Your objective
Give only the number of lines in the records below that contain the string "resolution", where case counts.

───── Supplied information ─────

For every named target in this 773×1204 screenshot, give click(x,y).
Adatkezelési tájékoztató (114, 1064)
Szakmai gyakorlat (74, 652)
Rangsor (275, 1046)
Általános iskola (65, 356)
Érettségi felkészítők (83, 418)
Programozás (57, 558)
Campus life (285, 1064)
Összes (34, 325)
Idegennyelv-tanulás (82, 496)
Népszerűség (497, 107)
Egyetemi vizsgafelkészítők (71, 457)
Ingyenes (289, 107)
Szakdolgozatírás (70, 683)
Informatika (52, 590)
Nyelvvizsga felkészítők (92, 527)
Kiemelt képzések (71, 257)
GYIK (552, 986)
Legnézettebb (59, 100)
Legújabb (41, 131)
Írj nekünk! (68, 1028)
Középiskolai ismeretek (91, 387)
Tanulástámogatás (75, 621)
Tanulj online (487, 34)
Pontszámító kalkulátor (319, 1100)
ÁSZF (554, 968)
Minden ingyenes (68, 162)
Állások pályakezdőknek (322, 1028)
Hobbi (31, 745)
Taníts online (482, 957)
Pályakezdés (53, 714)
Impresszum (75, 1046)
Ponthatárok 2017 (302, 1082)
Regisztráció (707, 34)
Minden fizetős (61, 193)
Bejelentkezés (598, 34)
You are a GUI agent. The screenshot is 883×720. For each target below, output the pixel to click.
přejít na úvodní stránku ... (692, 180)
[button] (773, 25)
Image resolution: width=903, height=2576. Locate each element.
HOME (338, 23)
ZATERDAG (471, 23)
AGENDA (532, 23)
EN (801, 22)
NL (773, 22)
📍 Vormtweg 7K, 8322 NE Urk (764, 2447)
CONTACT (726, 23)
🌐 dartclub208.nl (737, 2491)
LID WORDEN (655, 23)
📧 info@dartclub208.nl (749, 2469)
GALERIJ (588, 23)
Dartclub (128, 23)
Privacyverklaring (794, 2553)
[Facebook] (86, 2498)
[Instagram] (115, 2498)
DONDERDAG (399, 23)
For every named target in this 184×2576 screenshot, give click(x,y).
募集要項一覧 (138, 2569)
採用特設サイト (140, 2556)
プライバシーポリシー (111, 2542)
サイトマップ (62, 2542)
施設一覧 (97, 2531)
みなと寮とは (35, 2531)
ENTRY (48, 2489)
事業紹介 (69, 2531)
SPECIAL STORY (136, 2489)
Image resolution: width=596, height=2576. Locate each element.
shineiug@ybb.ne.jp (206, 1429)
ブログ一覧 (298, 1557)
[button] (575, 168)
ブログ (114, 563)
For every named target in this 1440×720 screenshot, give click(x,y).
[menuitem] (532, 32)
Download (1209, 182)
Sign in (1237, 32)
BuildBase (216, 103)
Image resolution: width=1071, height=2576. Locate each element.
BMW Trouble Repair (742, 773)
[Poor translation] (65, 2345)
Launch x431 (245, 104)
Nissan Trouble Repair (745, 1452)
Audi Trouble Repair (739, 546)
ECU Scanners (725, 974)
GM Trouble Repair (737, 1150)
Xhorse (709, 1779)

─────

Written answer
3